The Brazilian semiarid region is also characterized by having large spatial and temporal variability of rainfall and frequent droughts (Moura and Shukla, 1981; Tenório, 1989; Hastenrath, 2006). Rainfall within the semiarid NEB is concentrated from December to April in the northern sector and from November to March in the south of the region (Rao et al., 1993; Molion and Bernardo, 2002). According to Moscati and Gan (2007), in 20 years (1977–1997) few extreme rainfall events (rainfall above 10 mm day−1 for at least 4 consecutive days) occurred in this region, 15 cases in the northern sector of the region and 31 cases in the southern sector. The occurrence of heavy rain inside the semiarid region is due to the action of synoptic systems, such as: the frontal system, the cyclone vortice of high levels (UTCV) and the South Atlantic Convergence Zone (SACZ). Other atmospheric systems acting in the NEB region are Easterly Waves Disturbances, Intertropical Convergence Zone, and Frontal Systems. These phenomena directly and indirectly influence rainfall over the NEB region. Also, the positive and negative precipitation anomalies over the south of the Northeast are associated with positive and negative phases of the ENSO phenomena, respectively (Hastenrath, 2012; Marengo et al., 2013, 2016).
Molion and Bernardo (2002) presented a review of the dynamics of the rainfall in NEB, noting that the North Northeast (covering the Ceara State and parts of the Rio Grande do Norte, Piaui, Maranhão and west of Paraiba and Pernambuco States) is characterized with maximum rainfall in March. The rainfall varies from 400 mm/year (interior) to more than 2,000 mm/year (coastal), while the four wettest months are between February and May (FMAM). In the southern part, which covers the State of Bahia, the north of Minas Gerais, the northwest of Espirito Santo, the southern parts of the Maranhão (MA) and Piauí (PI) and the extreme southwest of Pernambuco (PE), the rainfall varies from 600 mm/year (interior) to more than 3,000 mm/year (coastal), with the wettest period between the months of November to February. The coastal strip, stretching from Rio Grande do Norte (RN) to south of Bahia (BA), also known as the Zona da Mata, has annual rainfall totals ranging from 600 to 3,000 mm. Its wettest period runs from April to July, with peak rainfall in May. According to Silva et al. (2012), the variability of rainfall in the Northeast of Brazil has a strong influence on the agriculture.
The severe droughts caused by climatic variations impair the growth of crops and consequently cause serious social problems, since much of the population inhabiting the region live in extreme poverty (Marengo et al., 2009, 2016). Thus, the livelihood and food security of millions of small farmers are exposed to the risk of drought, since the semi-arid population is conditioned to survive mainly on economic activities related to agriculture and livestock in a highly vulnerable environment.
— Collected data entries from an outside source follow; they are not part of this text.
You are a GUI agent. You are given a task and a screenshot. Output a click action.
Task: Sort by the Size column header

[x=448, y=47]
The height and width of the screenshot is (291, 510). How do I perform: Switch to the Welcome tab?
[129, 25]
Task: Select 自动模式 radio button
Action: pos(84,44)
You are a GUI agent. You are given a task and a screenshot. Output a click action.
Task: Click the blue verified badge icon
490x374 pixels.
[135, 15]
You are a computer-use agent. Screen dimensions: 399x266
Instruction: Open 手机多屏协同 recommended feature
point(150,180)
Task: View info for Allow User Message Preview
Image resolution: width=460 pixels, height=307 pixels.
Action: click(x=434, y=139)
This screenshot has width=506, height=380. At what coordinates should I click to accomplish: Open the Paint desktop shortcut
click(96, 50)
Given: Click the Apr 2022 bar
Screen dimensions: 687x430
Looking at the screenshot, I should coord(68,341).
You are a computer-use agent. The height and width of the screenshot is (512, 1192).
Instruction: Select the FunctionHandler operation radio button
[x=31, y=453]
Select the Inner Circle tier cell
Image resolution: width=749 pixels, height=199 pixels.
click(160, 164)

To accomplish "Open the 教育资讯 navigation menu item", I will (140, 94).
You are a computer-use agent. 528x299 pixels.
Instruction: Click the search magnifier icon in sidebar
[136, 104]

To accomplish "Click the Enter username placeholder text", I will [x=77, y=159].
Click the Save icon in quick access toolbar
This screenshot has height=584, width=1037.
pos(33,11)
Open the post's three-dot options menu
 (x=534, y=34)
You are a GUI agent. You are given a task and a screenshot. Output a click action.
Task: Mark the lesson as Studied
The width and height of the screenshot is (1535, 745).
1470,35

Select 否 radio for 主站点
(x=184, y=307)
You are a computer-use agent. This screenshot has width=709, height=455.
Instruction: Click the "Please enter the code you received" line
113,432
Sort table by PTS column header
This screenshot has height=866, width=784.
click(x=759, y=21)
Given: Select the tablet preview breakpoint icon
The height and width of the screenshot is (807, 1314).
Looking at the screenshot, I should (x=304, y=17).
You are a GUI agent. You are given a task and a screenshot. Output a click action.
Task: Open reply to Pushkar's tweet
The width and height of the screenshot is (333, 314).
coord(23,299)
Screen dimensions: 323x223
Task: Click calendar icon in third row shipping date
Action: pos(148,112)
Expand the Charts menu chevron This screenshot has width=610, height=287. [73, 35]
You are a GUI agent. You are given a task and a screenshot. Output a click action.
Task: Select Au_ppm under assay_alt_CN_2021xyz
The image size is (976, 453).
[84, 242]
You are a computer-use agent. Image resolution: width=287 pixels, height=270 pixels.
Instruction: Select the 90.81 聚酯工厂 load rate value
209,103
The population in general seeks the best possible utilization of the adverse natural conditions, although supported in a weak basic technique using, in most cases, traditional technologies (SUDENE, 2014).
Agricultural Production Data
Agricultural yield is highly dependent on interactions between phenomenological stages and interannual variations of weather and climate. Losses of agricultural crops are directly related to the occurrence of adverse weather (rain, drought, frost, hail, etc.). When the weather requirements for crop production are not satisfied, the crop failure will be proportional to the duration and severity of adverse weather conditions.
Information provided by the Brazilian Institute of Geography and Statistics (IBGE) were used for the measurement of farm performance of the four different types of crops mentioned (rice, beans, cassava and corn) during the dry season and during excessive rains in the Brazilian semiarid region. The average performance data (productivity and cultivated area), obtained from the IBGE (available on the site http://www.sidra.ibge.gov.br/bda/agric/) during the period of 2000 to 2012 were used for evaluation of the impact of soil moisture in the agricultural production of 1,135 counties in the Brazilian semiarid region.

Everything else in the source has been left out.